The records START

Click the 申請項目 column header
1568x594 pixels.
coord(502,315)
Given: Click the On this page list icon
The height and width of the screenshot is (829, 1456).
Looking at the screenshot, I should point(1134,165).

The records END

Could you retype exactly the lines from the one containing "The height and" through the final line of the data above, and no others?

The height and width of the screenshot is (829, 1456).
Looking at the screenshot, I should point(1134,165).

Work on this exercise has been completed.